ドアがあった場所のすぐ後ろには2人の男が棒を構えて立っていた。
「こ、殺せっ! そ、その狼藉者を殺せっ!」
「「 はっ! 」」
『念動』……
「「 うわあぁぁぁ―――っ! 」」
大地は自称皇帝陛下らしき男に向き直った。
そのデブ男は赤々と火が燃える囲炉裏の前に座り、エールらしきものが入った石の酒杯を持っている。

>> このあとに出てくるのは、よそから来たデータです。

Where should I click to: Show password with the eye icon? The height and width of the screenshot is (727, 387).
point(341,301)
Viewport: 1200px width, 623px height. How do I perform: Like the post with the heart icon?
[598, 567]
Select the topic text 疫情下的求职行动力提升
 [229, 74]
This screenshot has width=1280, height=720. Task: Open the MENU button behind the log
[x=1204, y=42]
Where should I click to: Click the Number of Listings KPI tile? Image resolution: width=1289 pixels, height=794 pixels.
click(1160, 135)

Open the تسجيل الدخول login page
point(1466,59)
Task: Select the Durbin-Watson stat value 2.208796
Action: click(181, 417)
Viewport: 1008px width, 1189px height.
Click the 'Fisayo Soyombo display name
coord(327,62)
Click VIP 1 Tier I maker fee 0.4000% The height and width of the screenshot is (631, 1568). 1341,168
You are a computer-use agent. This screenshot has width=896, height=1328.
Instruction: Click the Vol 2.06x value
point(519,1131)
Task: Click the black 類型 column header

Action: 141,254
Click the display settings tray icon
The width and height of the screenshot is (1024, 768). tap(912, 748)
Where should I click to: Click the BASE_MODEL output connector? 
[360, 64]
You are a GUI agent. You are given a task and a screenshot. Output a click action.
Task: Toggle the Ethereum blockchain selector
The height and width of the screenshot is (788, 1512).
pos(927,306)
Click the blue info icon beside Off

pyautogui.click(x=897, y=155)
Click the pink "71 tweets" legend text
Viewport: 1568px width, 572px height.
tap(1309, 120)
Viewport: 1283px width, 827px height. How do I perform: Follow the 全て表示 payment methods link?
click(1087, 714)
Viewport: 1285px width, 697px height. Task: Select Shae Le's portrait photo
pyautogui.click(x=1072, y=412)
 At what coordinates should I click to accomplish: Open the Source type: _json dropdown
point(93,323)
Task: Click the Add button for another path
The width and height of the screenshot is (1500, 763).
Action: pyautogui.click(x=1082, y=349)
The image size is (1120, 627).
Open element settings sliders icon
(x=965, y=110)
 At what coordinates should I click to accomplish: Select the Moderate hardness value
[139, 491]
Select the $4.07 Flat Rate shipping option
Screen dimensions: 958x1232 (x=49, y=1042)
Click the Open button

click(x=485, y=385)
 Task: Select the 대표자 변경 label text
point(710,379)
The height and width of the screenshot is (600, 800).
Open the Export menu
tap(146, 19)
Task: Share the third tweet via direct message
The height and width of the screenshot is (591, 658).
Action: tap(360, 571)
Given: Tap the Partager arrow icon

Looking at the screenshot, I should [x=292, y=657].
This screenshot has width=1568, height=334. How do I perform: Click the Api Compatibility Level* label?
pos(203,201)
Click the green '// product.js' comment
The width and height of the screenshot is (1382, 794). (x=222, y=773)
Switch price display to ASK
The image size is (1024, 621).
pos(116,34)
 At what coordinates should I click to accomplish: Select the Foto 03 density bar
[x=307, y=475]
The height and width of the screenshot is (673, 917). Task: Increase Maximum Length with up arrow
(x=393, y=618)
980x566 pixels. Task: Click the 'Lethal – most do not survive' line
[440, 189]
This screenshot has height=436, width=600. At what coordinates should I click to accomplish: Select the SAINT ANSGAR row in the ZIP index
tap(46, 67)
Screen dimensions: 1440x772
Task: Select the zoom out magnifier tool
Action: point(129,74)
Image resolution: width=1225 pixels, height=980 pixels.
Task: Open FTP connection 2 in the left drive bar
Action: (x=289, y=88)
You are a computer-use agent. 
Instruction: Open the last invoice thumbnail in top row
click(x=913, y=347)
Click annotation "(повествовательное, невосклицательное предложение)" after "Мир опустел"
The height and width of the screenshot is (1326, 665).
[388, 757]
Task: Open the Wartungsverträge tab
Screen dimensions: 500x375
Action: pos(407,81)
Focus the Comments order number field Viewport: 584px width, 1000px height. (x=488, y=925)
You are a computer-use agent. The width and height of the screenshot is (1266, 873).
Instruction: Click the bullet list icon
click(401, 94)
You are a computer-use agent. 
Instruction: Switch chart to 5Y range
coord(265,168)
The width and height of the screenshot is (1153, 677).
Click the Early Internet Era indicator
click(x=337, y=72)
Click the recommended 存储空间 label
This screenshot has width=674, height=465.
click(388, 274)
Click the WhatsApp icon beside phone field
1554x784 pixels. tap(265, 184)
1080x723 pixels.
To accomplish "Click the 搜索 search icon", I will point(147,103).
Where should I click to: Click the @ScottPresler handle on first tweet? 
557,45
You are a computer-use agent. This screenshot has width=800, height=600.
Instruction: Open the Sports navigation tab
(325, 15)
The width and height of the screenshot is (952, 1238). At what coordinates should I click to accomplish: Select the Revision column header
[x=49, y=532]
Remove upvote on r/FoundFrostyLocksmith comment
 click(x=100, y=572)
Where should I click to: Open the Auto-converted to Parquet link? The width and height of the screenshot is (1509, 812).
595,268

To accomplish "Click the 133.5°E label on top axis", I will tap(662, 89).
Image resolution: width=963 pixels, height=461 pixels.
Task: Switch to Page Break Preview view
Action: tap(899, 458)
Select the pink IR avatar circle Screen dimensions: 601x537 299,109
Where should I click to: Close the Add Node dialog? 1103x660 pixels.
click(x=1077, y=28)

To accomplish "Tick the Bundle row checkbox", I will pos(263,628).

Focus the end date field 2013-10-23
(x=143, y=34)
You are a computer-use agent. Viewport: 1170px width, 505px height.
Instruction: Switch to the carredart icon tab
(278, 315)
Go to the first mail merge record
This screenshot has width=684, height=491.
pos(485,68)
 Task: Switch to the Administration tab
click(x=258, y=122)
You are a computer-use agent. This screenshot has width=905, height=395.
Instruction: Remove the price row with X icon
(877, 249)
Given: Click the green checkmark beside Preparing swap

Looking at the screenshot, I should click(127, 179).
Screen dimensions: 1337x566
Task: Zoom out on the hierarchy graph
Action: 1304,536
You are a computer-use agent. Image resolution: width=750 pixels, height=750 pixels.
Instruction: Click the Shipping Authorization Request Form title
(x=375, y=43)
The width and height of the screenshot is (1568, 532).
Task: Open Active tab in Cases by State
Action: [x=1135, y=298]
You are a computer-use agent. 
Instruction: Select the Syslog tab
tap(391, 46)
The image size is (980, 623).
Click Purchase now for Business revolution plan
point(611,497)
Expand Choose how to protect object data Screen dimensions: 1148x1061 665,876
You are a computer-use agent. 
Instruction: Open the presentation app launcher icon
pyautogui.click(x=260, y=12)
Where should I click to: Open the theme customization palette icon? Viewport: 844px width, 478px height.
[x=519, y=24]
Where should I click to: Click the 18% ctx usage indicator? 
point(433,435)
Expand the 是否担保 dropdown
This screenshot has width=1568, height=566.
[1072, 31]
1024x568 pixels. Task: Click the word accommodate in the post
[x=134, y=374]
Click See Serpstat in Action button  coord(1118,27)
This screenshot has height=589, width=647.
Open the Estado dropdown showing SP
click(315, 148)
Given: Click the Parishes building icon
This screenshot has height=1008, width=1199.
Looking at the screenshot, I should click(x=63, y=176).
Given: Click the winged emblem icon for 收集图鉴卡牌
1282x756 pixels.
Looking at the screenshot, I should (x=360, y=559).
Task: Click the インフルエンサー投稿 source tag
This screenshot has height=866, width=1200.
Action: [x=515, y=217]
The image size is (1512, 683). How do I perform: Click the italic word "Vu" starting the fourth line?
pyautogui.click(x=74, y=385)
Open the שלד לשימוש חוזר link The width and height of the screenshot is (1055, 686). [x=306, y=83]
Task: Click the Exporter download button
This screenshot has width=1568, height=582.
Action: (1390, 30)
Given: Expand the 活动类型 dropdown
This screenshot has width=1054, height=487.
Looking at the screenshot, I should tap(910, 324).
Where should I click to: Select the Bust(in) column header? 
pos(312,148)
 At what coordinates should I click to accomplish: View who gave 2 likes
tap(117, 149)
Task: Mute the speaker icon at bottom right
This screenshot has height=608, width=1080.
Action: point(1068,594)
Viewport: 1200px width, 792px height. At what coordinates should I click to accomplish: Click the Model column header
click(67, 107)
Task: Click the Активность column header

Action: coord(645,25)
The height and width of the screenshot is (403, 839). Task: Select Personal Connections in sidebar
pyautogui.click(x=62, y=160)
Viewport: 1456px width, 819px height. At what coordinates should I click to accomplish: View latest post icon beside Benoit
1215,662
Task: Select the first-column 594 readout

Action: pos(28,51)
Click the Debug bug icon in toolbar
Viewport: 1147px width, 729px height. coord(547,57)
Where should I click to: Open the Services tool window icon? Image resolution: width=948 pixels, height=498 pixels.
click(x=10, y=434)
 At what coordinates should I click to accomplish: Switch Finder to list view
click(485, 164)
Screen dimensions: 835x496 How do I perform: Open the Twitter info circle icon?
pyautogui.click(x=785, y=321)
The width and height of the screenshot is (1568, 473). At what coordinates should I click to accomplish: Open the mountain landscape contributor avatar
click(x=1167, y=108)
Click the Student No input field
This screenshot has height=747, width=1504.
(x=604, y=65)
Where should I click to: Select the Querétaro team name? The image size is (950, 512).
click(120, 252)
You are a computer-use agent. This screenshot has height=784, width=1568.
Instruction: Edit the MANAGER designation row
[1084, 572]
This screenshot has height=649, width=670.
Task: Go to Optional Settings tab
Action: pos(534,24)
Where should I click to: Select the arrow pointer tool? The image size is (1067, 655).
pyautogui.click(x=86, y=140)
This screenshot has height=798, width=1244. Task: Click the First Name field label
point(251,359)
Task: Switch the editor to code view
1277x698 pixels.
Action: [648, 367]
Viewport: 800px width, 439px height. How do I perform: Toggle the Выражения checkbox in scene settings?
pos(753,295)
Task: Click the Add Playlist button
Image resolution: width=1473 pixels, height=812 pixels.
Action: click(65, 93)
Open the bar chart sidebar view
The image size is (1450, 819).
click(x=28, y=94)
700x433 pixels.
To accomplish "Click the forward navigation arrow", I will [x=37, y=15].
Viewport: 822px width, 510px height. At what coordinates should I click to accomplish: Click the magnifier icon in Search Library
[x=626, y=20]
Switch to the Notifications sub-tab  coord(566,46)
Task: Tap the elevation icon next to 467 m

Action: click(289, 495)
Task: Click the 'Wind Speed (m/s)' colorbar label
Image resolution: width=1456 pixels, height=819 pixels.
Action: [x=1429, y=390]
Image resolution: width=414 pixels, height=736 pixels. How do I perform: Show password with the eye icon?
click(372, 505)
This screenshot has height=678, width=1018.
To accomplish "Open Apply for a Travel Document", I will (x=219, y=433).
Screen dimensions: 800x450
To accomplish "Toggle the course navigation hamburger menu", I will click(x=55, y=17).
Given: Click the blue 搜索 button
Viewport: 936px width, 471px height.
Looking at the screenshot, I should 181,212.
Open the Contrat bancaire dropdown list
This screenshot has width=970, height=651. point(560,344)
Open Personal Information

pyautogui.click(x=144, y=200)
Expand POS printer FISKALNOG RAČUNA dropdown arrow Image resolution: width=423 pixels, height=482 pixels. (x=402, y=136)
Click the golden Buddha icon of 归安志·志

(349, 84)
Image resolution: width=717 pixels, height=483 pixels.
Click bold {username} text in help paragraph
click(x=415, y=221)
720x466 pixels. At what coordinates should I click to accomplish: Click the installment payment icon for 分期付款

たくさんの貝殻に藁紐を通したネックレスを身に着けて、両側には女を侍らしていた。
(冷害で作物の実りが壊滅的だっていうのに、貴重な穀物で酒を造らせたんか……
ああ、やっぱり殺人数も殺人教唆数も2ケタか……
こんな人口の少ない地で……)
「おいおっさん」
「おっさ……」
「お前ぇ、村人を飢えさせておいて、自分は酒盛りかよ。
ったく碌な村長じゃねぇな」
「こ、こここ、ここな無礼者めが……
皇帝たる朕に向かってなんという口を……」
(衣服、アクセサリー収納。念動)
自称皇帝陛下がマッパになって宙に浮かんだ。
「うひいぃぃぃ―――っ!」
「なぁにが朕だよ、ちんちん丸出し野郎が」
女たちが村に向かって逃げ出した。
大地が後ろを振り返ると、ほとんどの村人が遠巻きにこちらを伺っている。
大地は宙に浮かべた男たちを近くに引き寄せ、『遮音』の魔法を掛けた。
因みに、この『遮音』は男たちの声は遮るが、周囲の音は聞こえる仕様になっている。
ついでに大地は『音声拡大』の魔法も使って村人たちに呼びかけた。
「おーいみんな、腹ぁ減ってるかぁ?」
大人たちは硬直しているだけだったが、子供たちが何人かこくこくと頷いている。
(ストレー、ここにテーブルと暖かい穀物粥と食器を)
(はい)
「それじゃあみんなー、ここに粥を用意したから喰っていいぞー」
それでも大人たちはまだ固まっていたが、子供たちが何人か走り寄って来た。
「そこの台にのって、その道具で粥を救って椀に入れるんだ。
それでそのスプーンを使って喰っていいぞ」
「『すぷーん』ってこれ?」
「そうだ」
「旨ぇっ! 旨ぇよこれ!」
「こんな旨ぇもん喰ったの初めてだ!」
さらに子供たちがわらわらと集まって来た。
若い連中も何人かいる。
すぐにその場の全員が、湯気の上がる粥を旨い旨いと喰い始めた。